Doug C. answered • 09/03/23
Math Tutor with Reputation to make difficult concepts understandable
This does not seem like a problem for a middle schooler, but let's give it a shot.
Let x = #starting chips for girl who loses the 1st round (1st girl)
Let y = #starting chips for girl who loses the 2nd round (2nd girl)
Let z = #starting chips for girl who loses the 3rd round (3rd girl)
At the end of round 1: y and z will double their chips so they will have respectively 2y and 2z.

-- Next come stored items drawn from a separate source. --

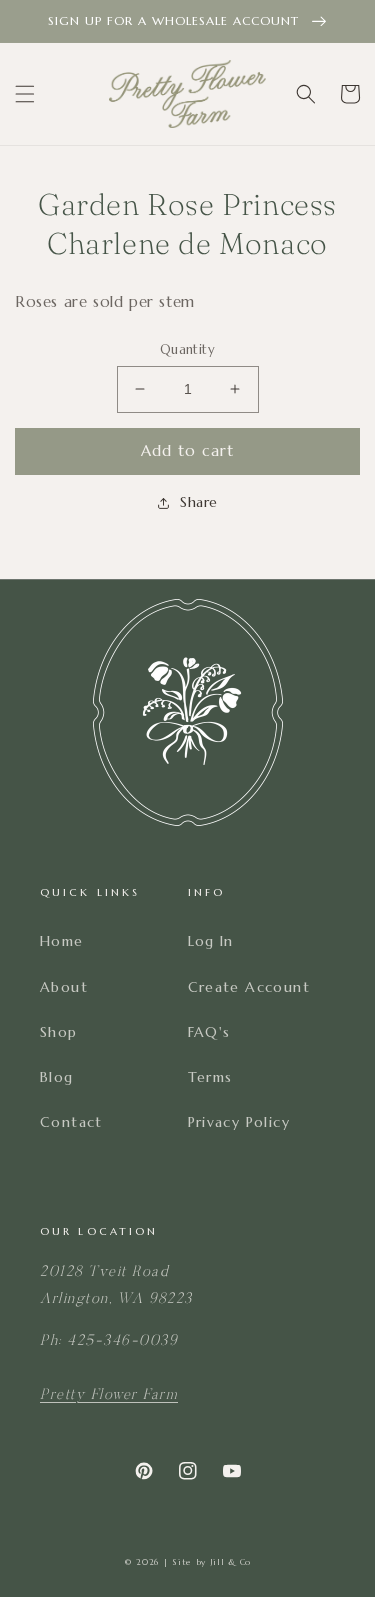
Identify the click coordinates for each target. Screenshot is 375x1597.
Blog (57, 1077)
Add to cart (187, 450)
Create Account (249, 987)
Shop (59, 1032)
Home (62, 941)
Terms (210, 1077)
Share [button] (199, 502)
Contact (71, 1122)
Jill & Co (230, 1562)
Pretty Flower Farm (109, 1395)
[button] (25, 94)
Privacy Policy (239, 1122)
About (64, 987)
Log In (211, 941)
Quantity (187, 349)
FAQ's (209, 1032)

x will lose y and z chips (to help her opps double)
At the end of round 1 the chips look like this:
x - y - z , 2y, 2z
For round 2:
1st girl doubles: 2 (x - y - z) ; the expression in parentheses is part of what 2nd girl loses
3rd girl doubles: 2 (2z)
2nd girl takes away the amounts that double the other girls: 2y - (x - y - z) - 2z = -x +3y - z
At the end of round 2:
2x -2y - 2z, -x +3y - z, 4z
Ready for round 3:
1st girl doubles current chips: 2 ( 2x - 2y -2z)

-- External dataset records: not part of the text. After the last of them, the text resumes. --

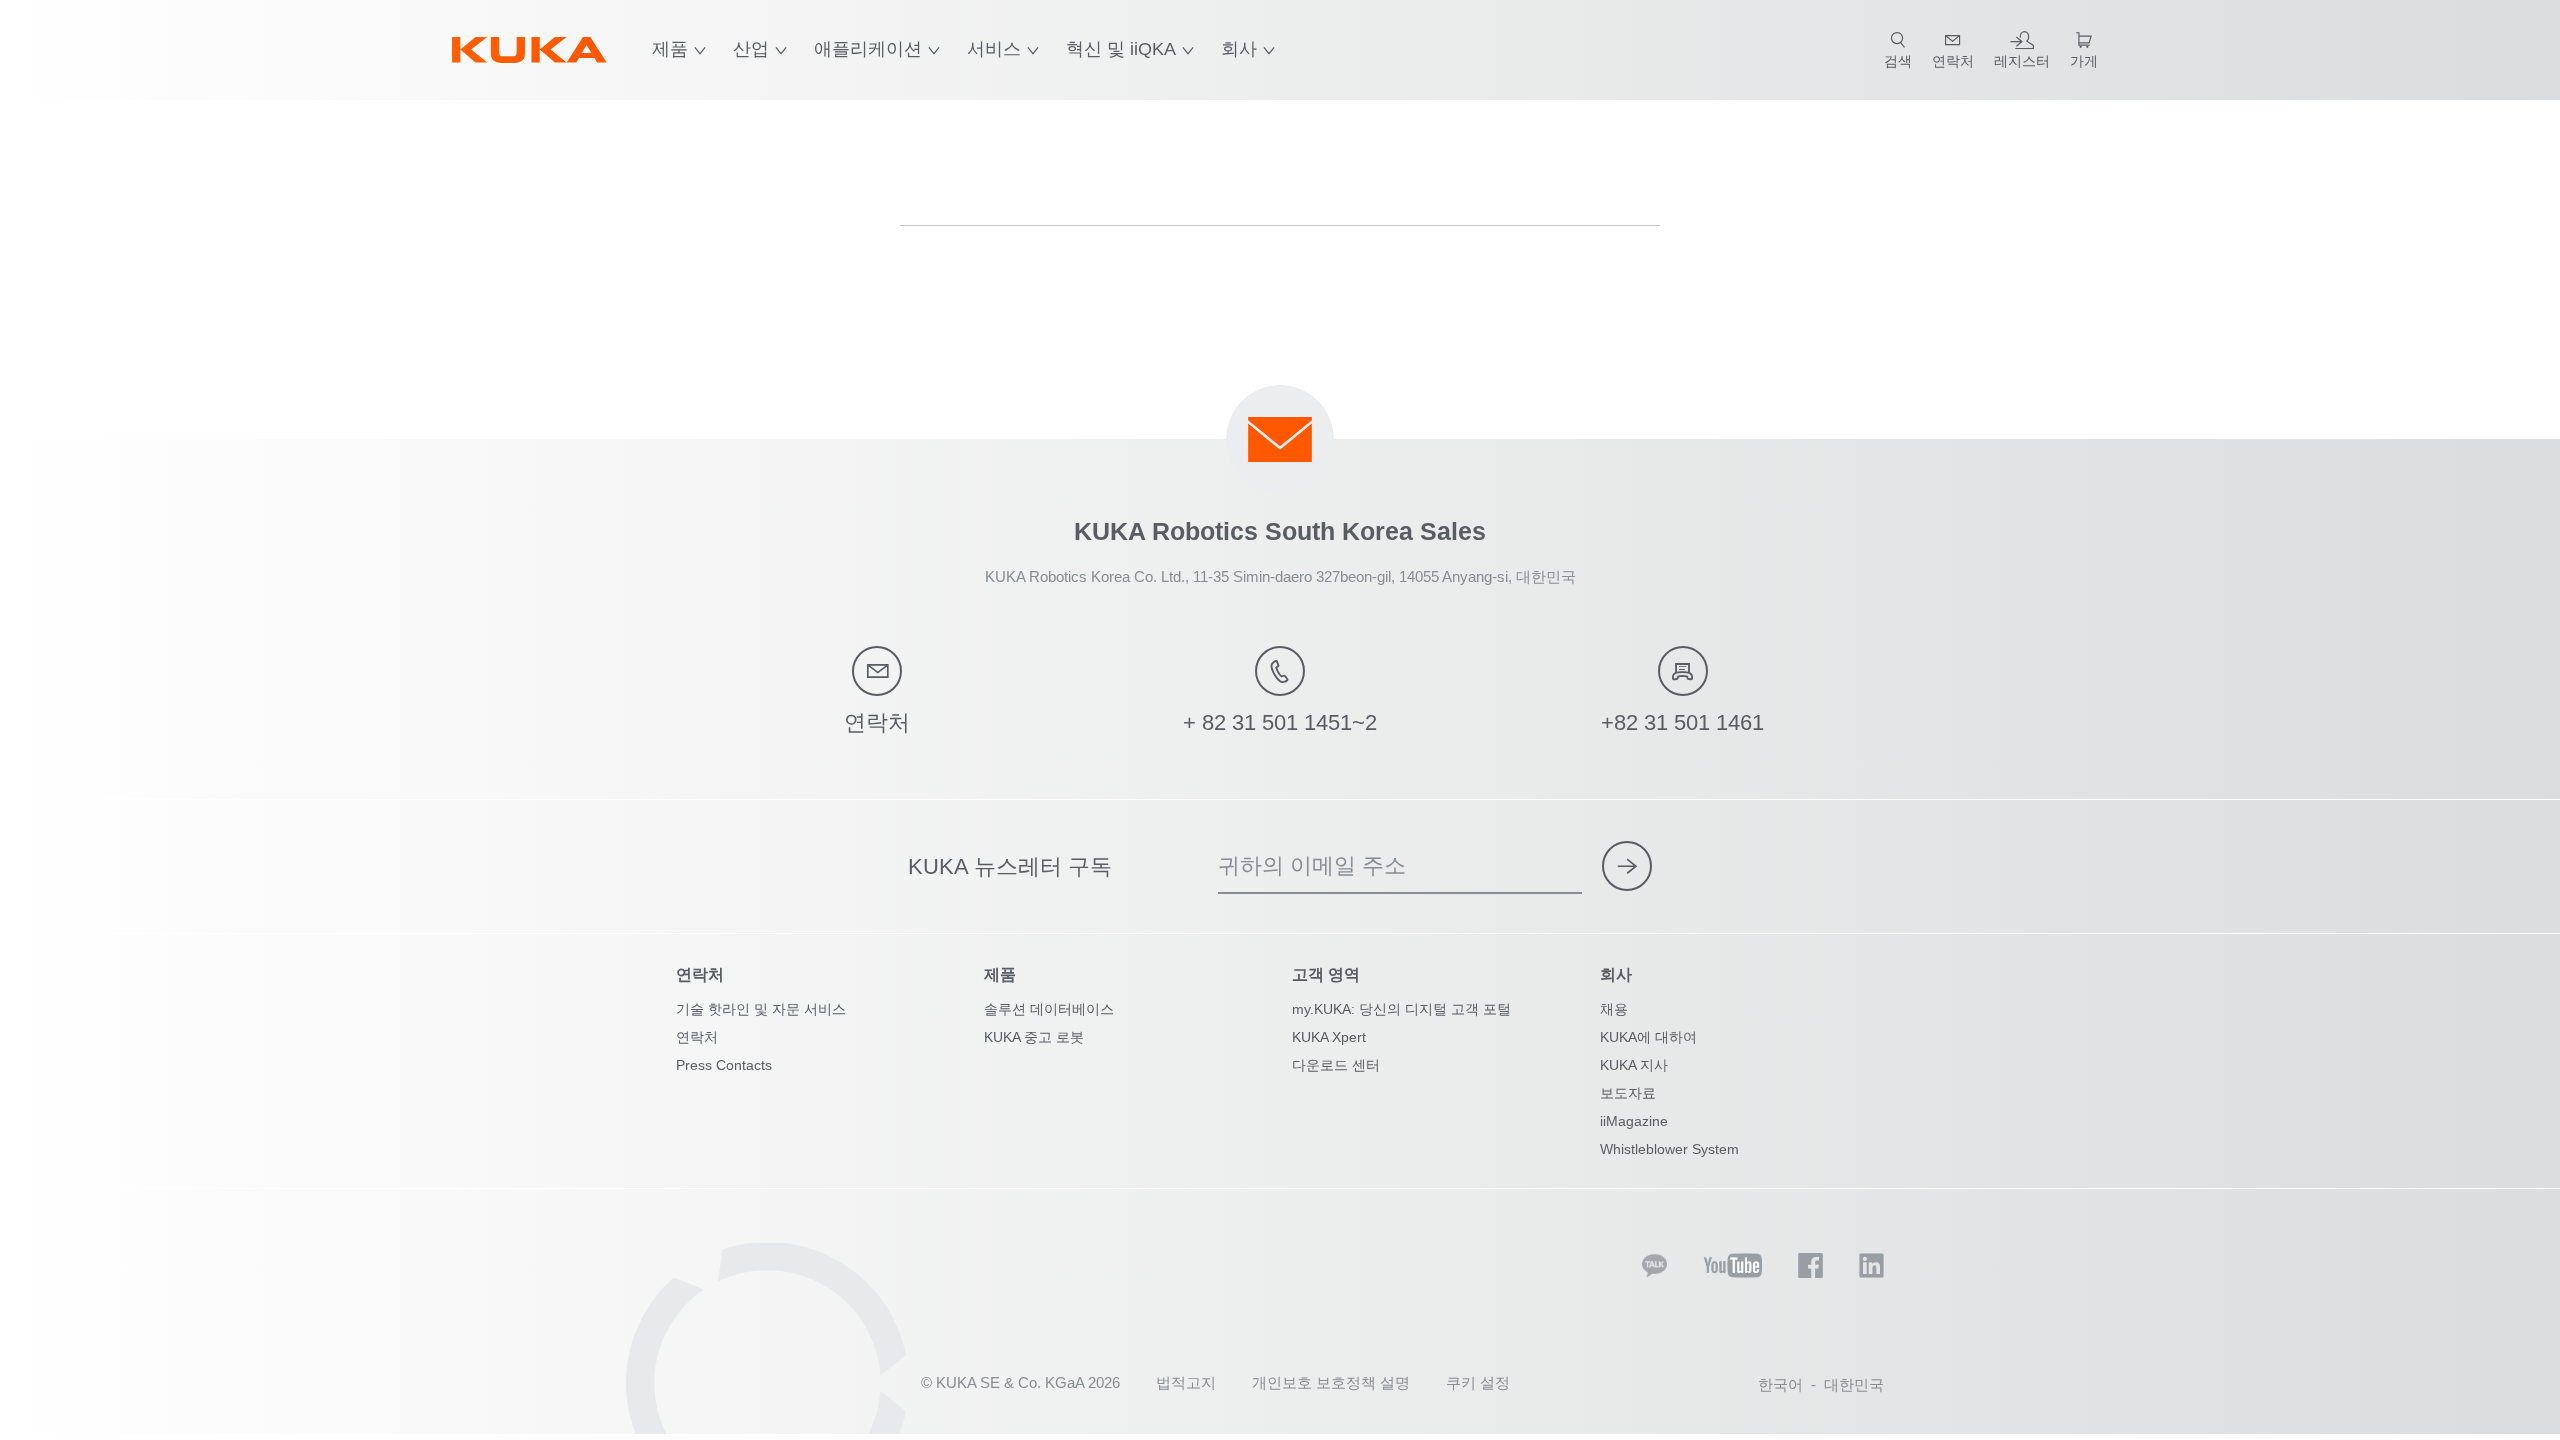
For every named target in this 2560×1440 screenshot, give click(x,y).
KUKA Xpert (1329, 1037)
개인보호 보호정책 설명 (1331, 1382)
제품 (670, 49)
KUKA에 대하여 (1648, 1037)
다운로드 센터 (1336, 1065)
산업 (751, 49)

2nd girl doubles: 2 (-x + 3y -z)
3rd girl loses the chips that double the others: 4z - (2x - 2y - 2z) - (-x +3y - z)
At the end of the final round:
1st girl: 4x - 4y - 4z = 40
or, x - y - z = 10
2nd girl: -2x +6y - 2z = 40
or, -x +3y -z = 20
3rd girl (let's simplify: 4z - 2x + 2y +2z + x - 3y + z = -x - y +7z
so:
-x - y +7z = 40
Now we have three equations and three unknowns:
1) x - y - z = 10
2) -x +3y -z =20
3) -x -y +7z =40
Eliminate x from 1 and 2 by adding those two equations:
2y - 2z = 30, y - z = 15
Eliminate x from 1 and 3 by adding those two equations:
-2y +6z = 50; -y +3z = 25
Down to two equations and two unknowns:
y - z = 15
-y + 3z = 25
Add to eliminate y:
2z = 40
z = 20
So, y - 20 = 15; y = 35
And:
x - 35 - 20 = 10
x = 65
Check:
Start: 65, 35, 20
Round 1 (65 loses 35 + 20)
10, 70 40
Round 2 (70 loses 10 + 40)
20, 20, 80
Round 3 (80 loses 20 + 20)
40, 40, 40
That does NOT seem to be a middle school problem!